Della luna non resta che una pallida forma di
unghia e solo le due lanterne a prua indicano
la presenza della Liberty nelle nefaste acque
in cui sta per abbattersi la sua sciagura. Nessuno infatti, neanche Sam-Occhio-d’aquila, è
in grado di vedere le vele tinte di pece che i
pirati della Oblivion hanno preparato con cura
per potersi avvicinare il più possibile nella notte. L’abbordaggio fu più facile del previsto, il
vascello sfruttò un perfetto abbrivio e si posizionò longitudinalmente alla Liberty lasciandosi dondolare in un mutuo rollio come in una
danza di morte. Le urla di paura provenienti
dal veliero dalle vele bianche vennero sostituite dal silenzio del terrore prima, e dalle grida
di dolore poi. I pirati al colmo dell’adrenalina
e accecati dal brutale incitamento reciproco
sferzavano colpi ovunque fracassando ossa e
correndo furiosamente su rivoli di sangue che
si accumulavano in pozze scure di sporcizia e
umori fetidi. Il massacrò durò più di due ore
mentre altri marinai si occupavano di liberare
le stive e trafugare oggetti dalle cabine abbandonate. Le casse chiodate e pesanti vennero
issate a bordo del vascello dalle vele di pece e
solo quando tutti furono certi di aver depredato ogni mercanzia e arnese utile, il comandante ordinò il rientro che si svolse in un veloce
passaparola fatto di ululati tetri e primordiali.

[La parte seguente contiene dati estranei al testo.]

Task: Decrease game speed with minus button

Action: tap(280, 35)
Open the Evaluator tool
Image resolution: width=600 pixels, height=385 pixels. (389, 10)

Il vascello dei pirati si staccò da tribordo e due
colpi ben assestati di cannone segnarono la
fine del veliero che cominciò ad affondare. Gli
alberi di maestra e di trinchetto tranciati alla
base aiutarono il mare a girare lo scafo a babordo. Poco dopo, della carena della nave non
rimaneva che il ricordo nelle menti stordite dei
feroci bucanieri.
Ecco, questi sono i pirati, questa è la pirateria
e queste erano le leggi che dettavano all’inizio
del XVII secolo nel Mar delle Antille. Abbordare, depredare, affondare.
Nel linguaggio comune “pirateria” è diventato
il sinonimo dell’uso illegale dei prodotti soggetti a copyright. Certo è che guardando alla storia, e a come andavano le cose qualche secolo
fa nelle acque infestati dai banditi dei mari, i
pirati di oggi sono un po’ meno lugubri e truci.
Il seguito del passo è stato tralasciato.